Wednesday, March 23, 2016

The Sex Myth - Public Projection vs Personal Authenticity

Another great comic by Oh Joy Sex Toy!

An interesting notion, definitely worth thinking about. Particularly for those of us whose identity is tied very much to our sexuality. If we are asking for the right to express our sexuality free from judgment, we cannot judge others for how they express their own.

How many times do we see a stressed-out or uptight person and say something like, "jeez, that person needs to get laid." Or how many times do we see more conservative people and think that they'd be happier if they weren't so repressed and just let loose?

Who's to say that's true or right?

And, more to the point, who's to say we have any say in it at all?

Sex makes many of us happy. And being sexual adventurous can be thrilling and fulfilling for many of us. And we should have the right to do and be so.

But we are not everyone.

And, if we're not okay with other people telling us what we can or can't or should or shouldn't do with our bodies based on their own personal desires, we can't then turn around and try to dictate what would be best for everyone else based on ours.

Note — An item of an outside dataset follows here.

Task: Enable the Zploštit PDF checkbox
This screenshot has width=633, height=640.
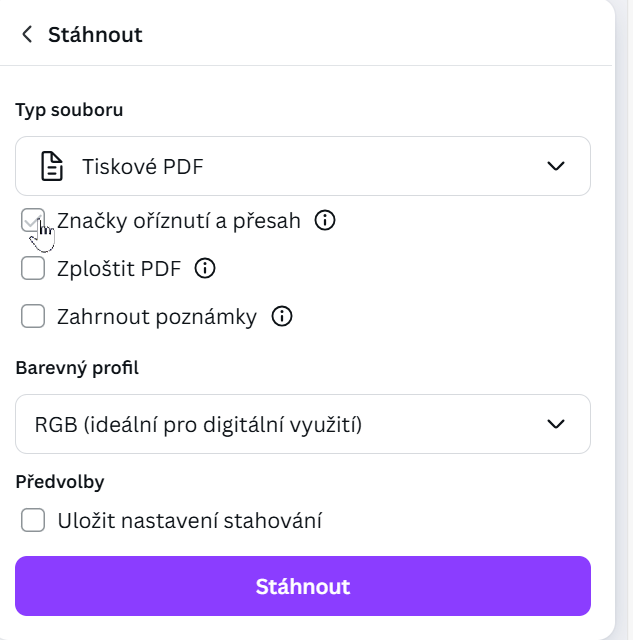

As someone who grew up with hearing--and still hears--people talk about my sexuality like it's a symptom of dysfunction that needs to be fixed, I get how damaging it is to have people constantly judge you about something that feels like the most natural thing in the world. It's such unnecessary and unnecessarily cruel damage to make someone feel broken simply because they're different. If they're not harming anyone by being them, by doing what they do, maybe we should all just hold the judgments and realize it's none of our business.